Melissa Bailey, MD
Being able to anticipate post-stroke prognosis is important in that it can allow patients to have a reasonable idea of what recovery they may have, can allow caregivers and patients to anticipate care needs, and can impact healthcare costs and patient placement after stroke. Recovery of walking after stroke can be especially important in returning to functional independence. A prior systematic review1 examined prognostic factors that would predict ability to walk 30 days after stroke regardless of if the patient was able to walk shortly after the stroke occurred, and factors such as age, leg strength, hemianopia, and size and location of stroke were found to be predictors. Preston and colleagues recently published a systematic review in which they examined prognostic factors for independent walking at 3, 6, and 12 months post-stroke in patients who were nonambulatory within one month after acute hemiplegic stroke.
The authors searched through multiple databases for cohort studies related to stroke prognostic factors measured within one month of acute stroke and the outcome of independent walking without the assistance of another person. 3074 articles were screened, and the authors performed meta-analyses on 15 articles that met inclusion criteria. Meta-analyses included, on average, 357 patients. Factors that were found to predict independent walking at 3 months after stroke were younger age (OR 3.4, P<0.001) (average age of 63 in those who returned to independent walking vs. average age of 71 in those who did not), an intact corticospinal tract (OR 8.3, P<0.01), good leg strength (OR 5.0, P<0.001), no cognitive impairment (OR 3.5, P<0.001), no neglect (OR 2.4, P<0.01), continence (OR 2.3, P=0.001), good sitting (OR, 7.9, P<0.001), and independence in activities of daily living (OR 10.5, P<0.001), whereas at 6 months younger age (OR, 2.1, P<0.001), continence (OR, 13.8, P<0.001), and good sitting (OR, 19.1, P<0.001) were predictors of independent walking, and at 12 months there was insufficient data. These findings could potentially help guide management in terms of intensity of therapy specifically aimed at walking, placement of patient post-hospital, and guidance for patient and caregiver in terms of expected outcomes.
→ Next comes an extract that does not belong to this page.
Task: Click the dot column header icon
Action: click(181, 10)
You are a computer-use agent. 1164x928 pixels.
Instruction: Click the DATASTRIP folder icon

Limitations of this study included a relatively low number of patients in the corticospinal tract analysis, only 2-4 studies were included per meta-analysis, and univariate analyses were performed, leaving open the possibility of confounders. Future investigations may analyze the role of interventions regarding modifiable prognostic factors, such as strength and outcomes related to rehabilitation interventions.
References:
- Craig LE, Wu O, Gilmour H, Barber M, Langhorne P. Developing and validating a predictive model for stroke progression. Cerebrovasc Dis Extra. 2011;1:105–114. doi: 10.1159/000334473 14.